Body swapping drama seems to have come back in style of late, though they’ve rarely been as funny as the surprisingly laugh out loud Chinese comedy Never Say Die (羞羞的铁拳, Xiūxiū de Tiěquán). Based on a stage play by the Chinese theatre company Mahua whose last effort Goodbye Mr. Loser did something similar only with time travel, Never Say Die is a story of never giving up, always getting even, and learning to understand yourself through someone else’s eyes.
Edison (Ai Lun) was once an MMA champion, but a scandal three years previously has left him disgraced and reduced to taking dives for his shady boss, Dong (Tian Yu). Edison has a reputation for being good at taking dives because he can make them look so “realistic”, and believes his special talent ought to earn him a few more dollars. Seconds after dramatically hitting the mat, Edison gets a call reminding him he’s late for a weigh-in at a “real” fight. When he gets there he’s confronted by a bulldog reporter, Xiao (Ma Li), who questions him about his history of taking bribes. Reacting angrily, Edison soon realises Xiao’s boyfriend is none other than top MMA fighter and arch-rival Wu Liang (Haowen Xue).
Just to make things more complicated, Xiao is also the daughter of Edison’s manager, Dong, whom she hates and is determined to expose for his corrupt dealings. Edison chases after Xiao when he and Dong discover her recording a very compromising conversation but after ignoring a warning sign the pair end up on a rooftop during a thunderstorm. Edison bumps into Xiao, kissing her by mistake and pushing her into the pool in which they then both get struck by lightning. Waking up in hospital, each of them discovers they’ve come back a little different than they remembered.
This being China with its relatively stringent censorship laws, the body gags are kept to a minimum with Xiao suddenly dropping her reporter’s poise for “manly” roughness and Edison becoming subtly effeminate. Both are horrified by the sudden colonisation of their own bodies and resentful that in order to look after it properly someone they intensely dislike is going to have to be very aware of their most intimate features. This is especially true of Edison who reacts to his new found femininity in the predictable way by fondling his own breasts and then having a fantastic time in a ladies’ only bathhouse (an extended set piece ironically set to YMCA).

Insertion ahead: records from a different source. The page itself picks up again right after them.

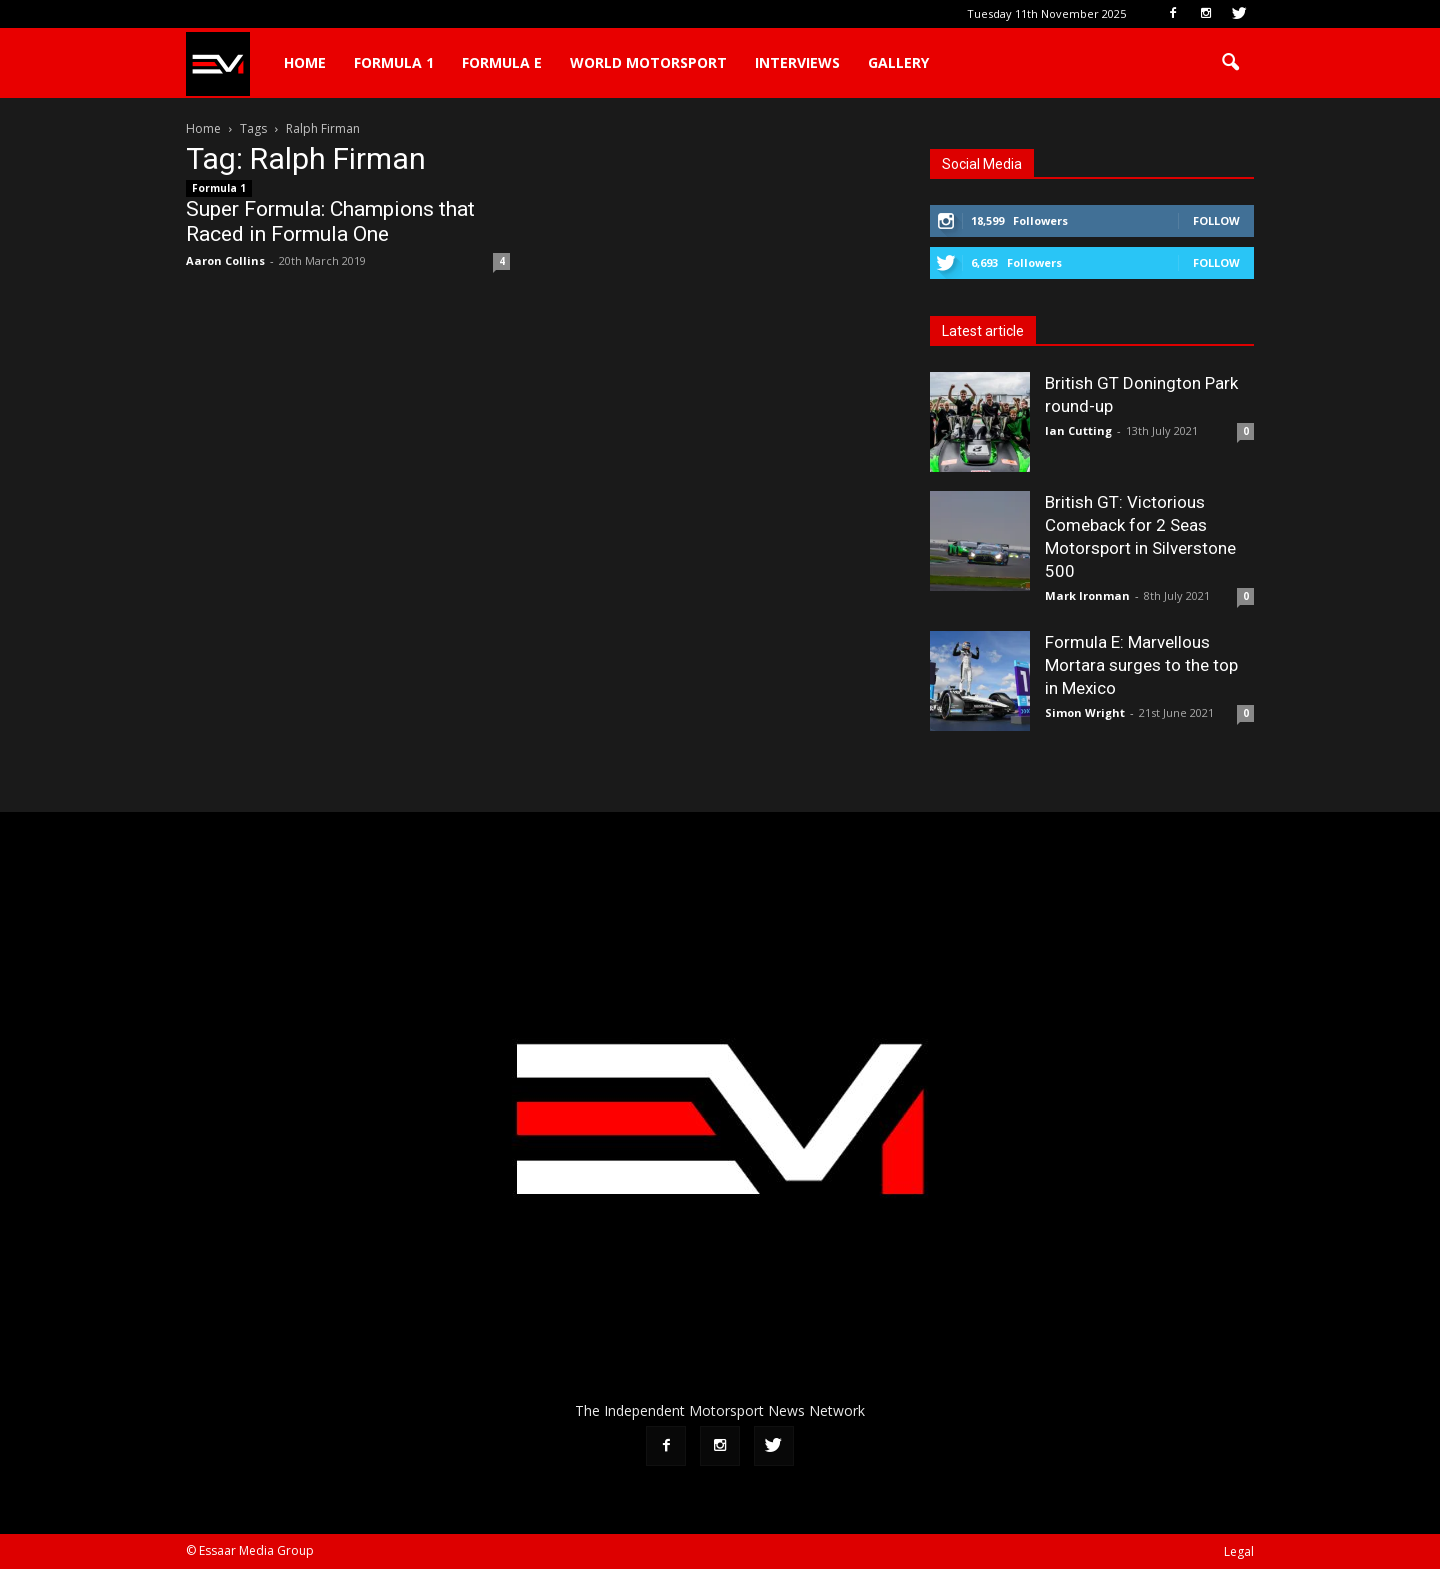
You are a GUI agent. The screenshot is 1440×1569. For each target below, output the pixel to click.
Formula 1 (394, 62)
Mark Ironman (1087, 595)
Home (305, 62)
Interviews (797, 62)
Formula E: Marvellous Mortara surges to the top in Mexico (1141, 665)
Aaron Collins (225, 260)
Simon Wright (1085, 712)
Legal (1239, 1551)
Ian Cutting (1078, 430)
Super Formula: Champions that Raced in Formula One (330, 221)
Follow (1216, 220)
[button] (1230, 63)
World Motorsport (648, 62)
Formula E (502, 62)
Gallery (898, 62)
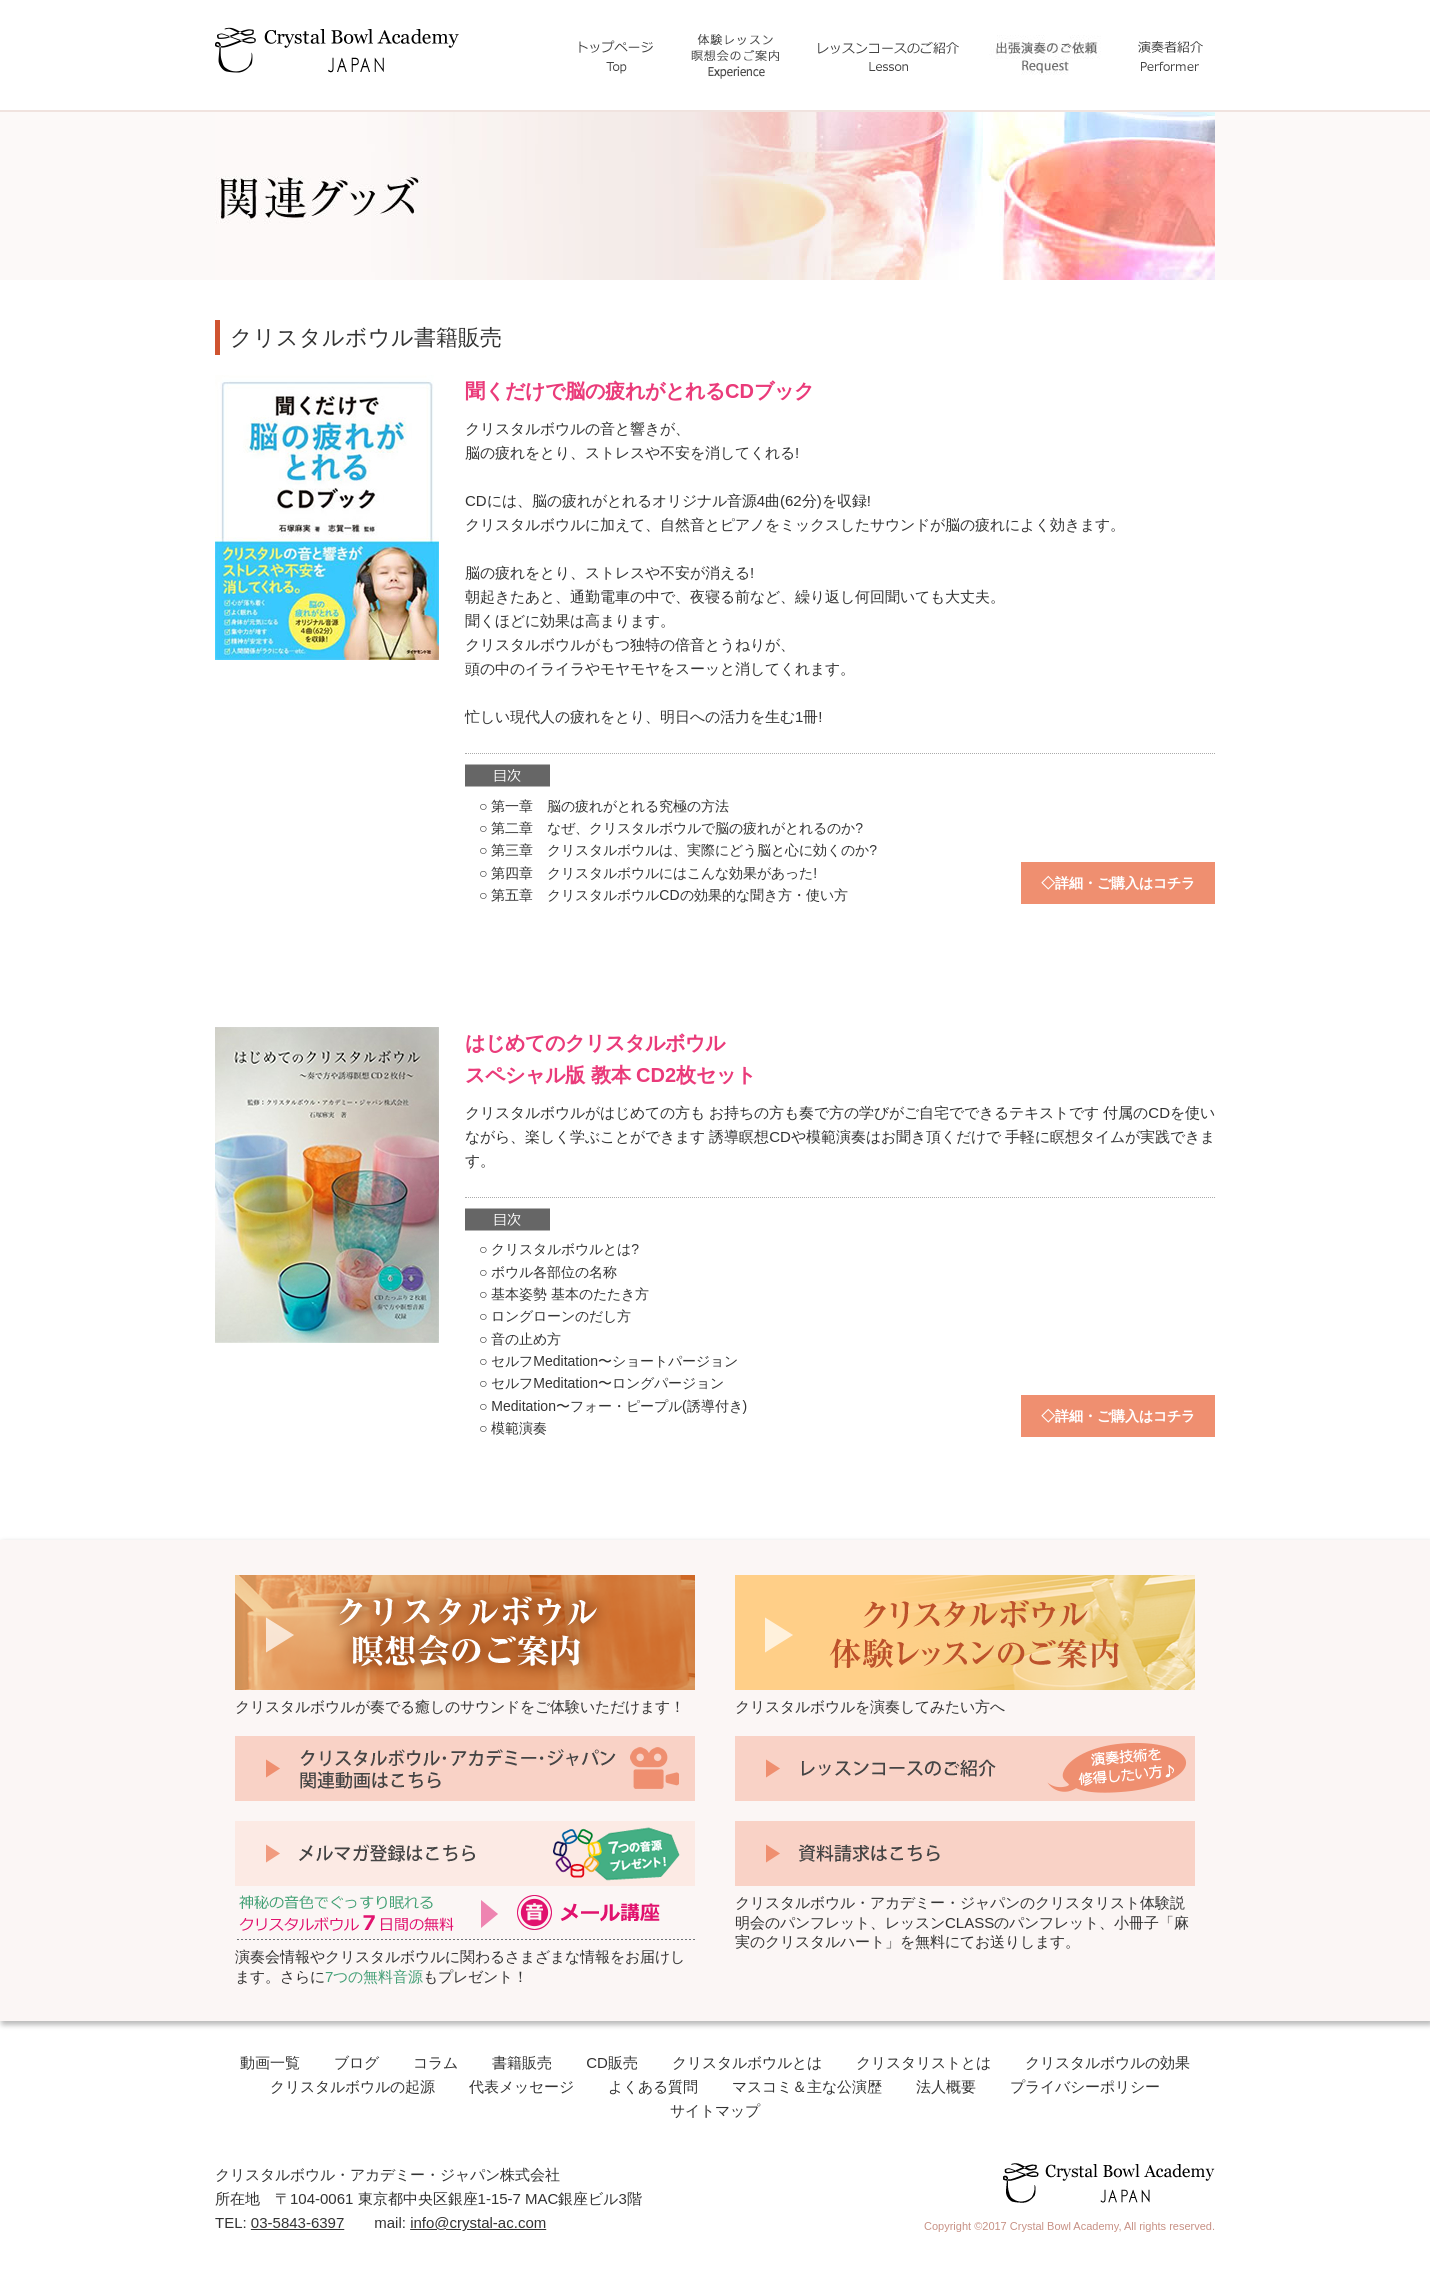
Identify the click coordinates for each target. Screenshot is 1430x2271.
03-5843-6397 (297, 2222)
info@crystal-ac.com (478, 2222)
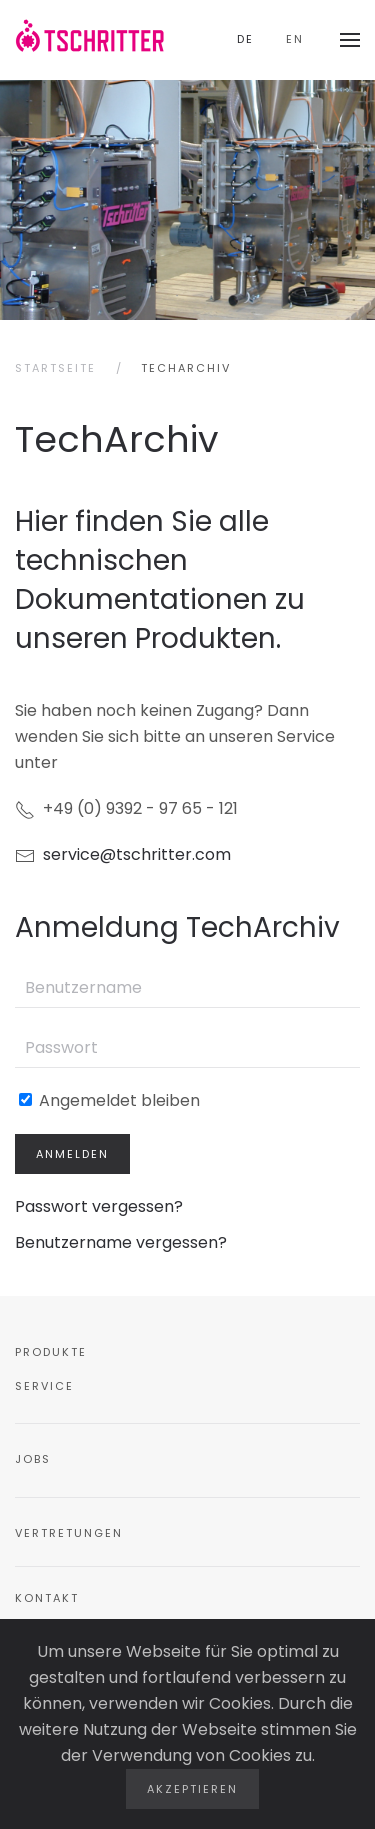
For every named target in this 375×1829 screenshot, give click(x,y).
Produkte (51, 1352)
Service (44, 1386)
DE (245, 39)
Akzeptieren (192, 1789)
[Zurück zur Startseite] (90, 40)
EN (295, 39)
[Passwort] (187, 1048)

The gag is simple enough but actors Ai Lun and Ma Li commit so totally to their new roles that the increasingly absurd situations ring true right up until the trio end up learning Kung Fu from a possibly gay, resentful deputy chief monk (Teng Shen) at a mountain retreat. Veering off from the standard rom-com route, Never Say Die makes a brief sojourn in revenge genre after Xiao finds out some unpleasant facts about Wu Liang (through being Edison) and decides she needs to get her own back by humiliating him in the MMA ring. Edison may have been a champ, but despite his physical training, Xiao is still an elegant female reporter who’s not exactly used to being in the middle of a fight.
Never Say Die does not manage to escape the inherently sexist bias of the gender swap movie, but it does its best to mitigate it. It is problematic, in one sense, that Xiao needs to “man up” to get revenge on her dreadful boyfriend and then is sidelined when it comes time for Edison finish the job for her, but on the other hand she is the more capable and pragmatic of the pair who teaches Edison how to get himself together whilst playing a supporting rather than leading role. Perhaps betraying its comedy stage show routes, the script may appear episodic and meandering but it’s all brought together in grand fashion at the end with nary a gag wasted. The lesson is that eventually you have to get off your high horse and really look at yourself and others whilst resolutely refusing to back down to dishonest bullies if you really want to earn the right to be happy in yourself. Hilarious and emotionally satisfying in equal measure, Never Say Die is an unexpected comic delight which proves surprisingly subversive even in its superficial innocence.
Currently on limited release in UK cinemas courtesy of Chopflix.